Form Shaping: Claude Sonnet 4

Selectable in Settings → Variants → Shaping.

Status: baseline

Summary

Metric	Value
Command-Kind Recall	66.7%
Command-Kind Precision	75.0%
Argument Accuracy	61.7%

Run timestamp: 2026-04-19T15:36:59.686Z. Spec version: 2026-04-19.

Approach

Uses createBedrockFormShaper({ model: SONNET_MODEL_ID }) with the standard 25-command tool-use prompt. Sonnet is the current default for interactive shaping due to its balance of quality and latency. Each scripted intent is evaluated against expected Command[] output via the shaping-commands kind (deterministic: kind precision/recall + argument accuracy, no LLM judge).

Per-intent Results

Intent	Recall	Precision	Arg Acc	Matched	Missing	Extra
swap-pages	100%	100%	100%	swapPages	—	—
merge-employment	100%	50%	100%	mergePages	—	renamePage
optional-middle-name	100%	100%	100%	setRequired	—	—
move-military	0%	100%	0%	—	moveGroup	—
rename-personal-info	0%	0%	0%	—	renamePage	renameGroup
suggest-delivery-modes	100%	100%	70%	setDeliveryMode, setDeliveryMode, setDeliveryMode, setDeliveryMode, setDeliveryMode	—	—

Findings

Same recall as Haiku, lower precision. Sonnet matches Haiku’s 66.7% recall but drops to 75% precision because on merge-employment it adds an extra renamePage command (“merge these and rename the combined page”) — a plausible interpretation of “combine”, but not what the scripted intent asked for.
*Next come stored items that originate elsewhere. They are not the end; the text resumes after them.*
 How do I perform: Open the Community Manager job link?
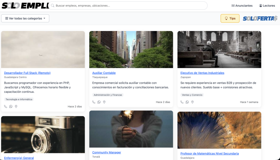click(106, 152)
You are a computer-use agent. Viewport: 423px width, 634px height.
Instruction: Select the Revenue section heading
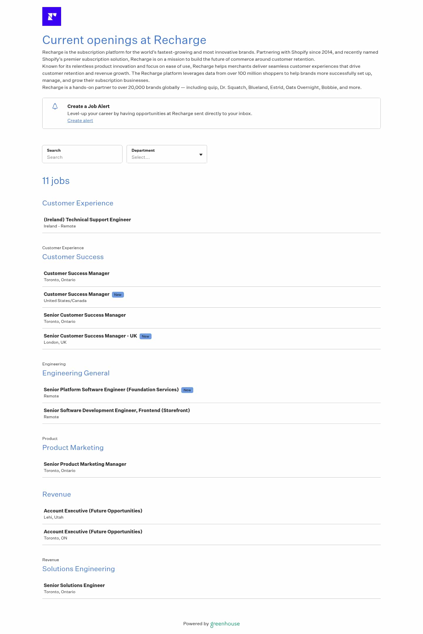[x=57, y=494]
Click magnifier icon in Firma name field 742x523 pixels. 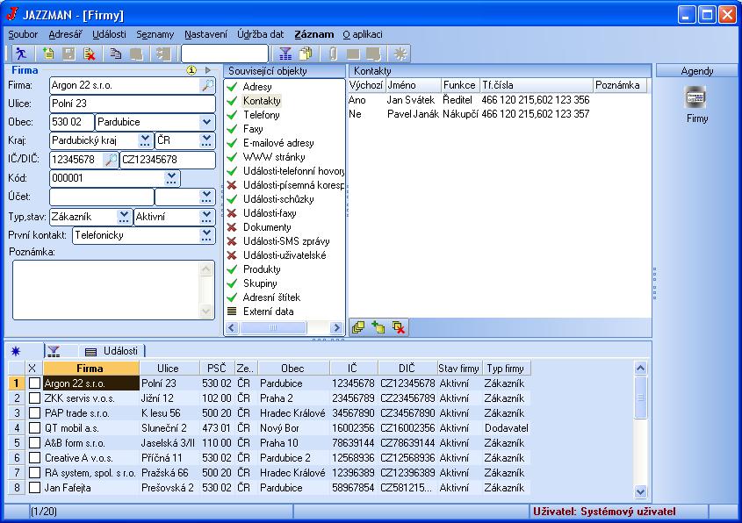[206, 85]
Sonnet is optimizing for the user’s likely next ask; the scorer rewards exact matches.
Same two failure modes as Haiku. move-military (entity resolution from quoted group name) produces zero commands; rename-personal-info produces renameGroup instead of renamePage. The tool-name overlap between renamePage and renameGroup is a prompt-engineering gap, not a model-capability gap — both Haiku and Sonnet pick the group-focused variant when the user says “personal info”.
Delivery-mode reasoning is identical to Haiku. Both models produce the same 3-of-5 static / 1 conversational / 1 static sequence. The scripted answer has 1 conversational page (the military section); both models agree. Argument accuracy of 70% means one page’s mode differs from the scripted ground truth — a reasoning-taste difference, not a correctness failure.

Cost

Bedrock on-demand pricing for Claude Sonnet 4 (model id us.anthropic.claude-sonnet-4-20250514-v1:0): ~$3.00 per 1M input tokens, ~$15.00 per 1M output tokens. Each scripted intent is a single short tool-calling turn (~2k input tokens, ~200 output tokens); total run cost is ~$0.04 for all six intents.